## [EXERCISE REQUIREMENTS]
Reproduce the entries below verbatim, starting with the line containing "You are a GUI" and ending with the line containing "Viewport: 846px width, 1095px height.", both lines included.

## [DATA LINES]
•••••

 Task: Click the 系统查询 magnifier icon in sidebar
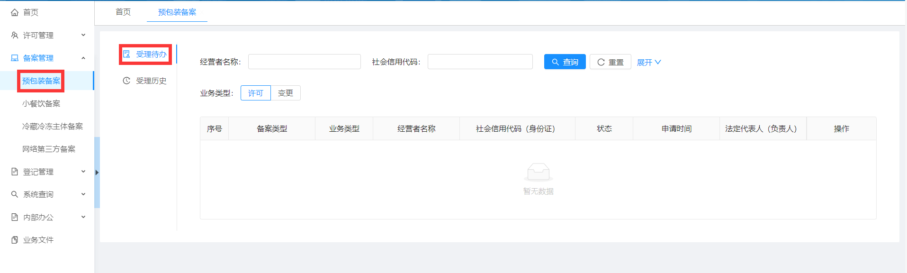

•••••

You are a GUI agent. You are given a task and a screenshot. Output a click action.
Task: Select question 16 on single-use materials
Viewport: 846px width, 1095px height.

•••••

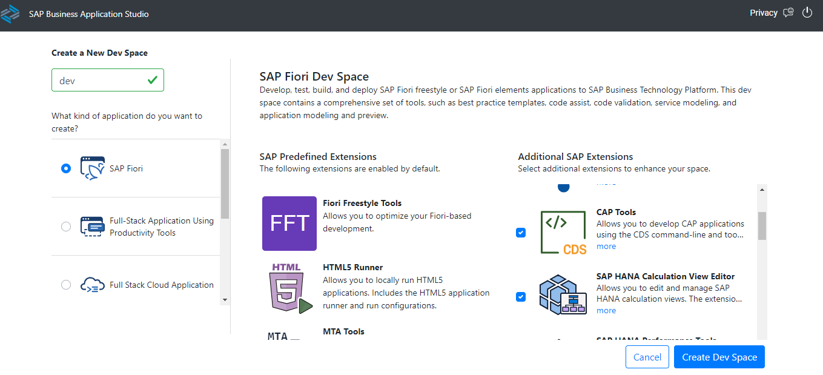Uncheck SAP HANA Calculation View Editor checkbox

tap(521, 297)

•••••

## [COMPLETED TASK]
You are a GUI agent. You are given a task and a screenshot. Output a click action.
Task: Select question 16 on single-use materials
Viewport: 846px width, 1095px height.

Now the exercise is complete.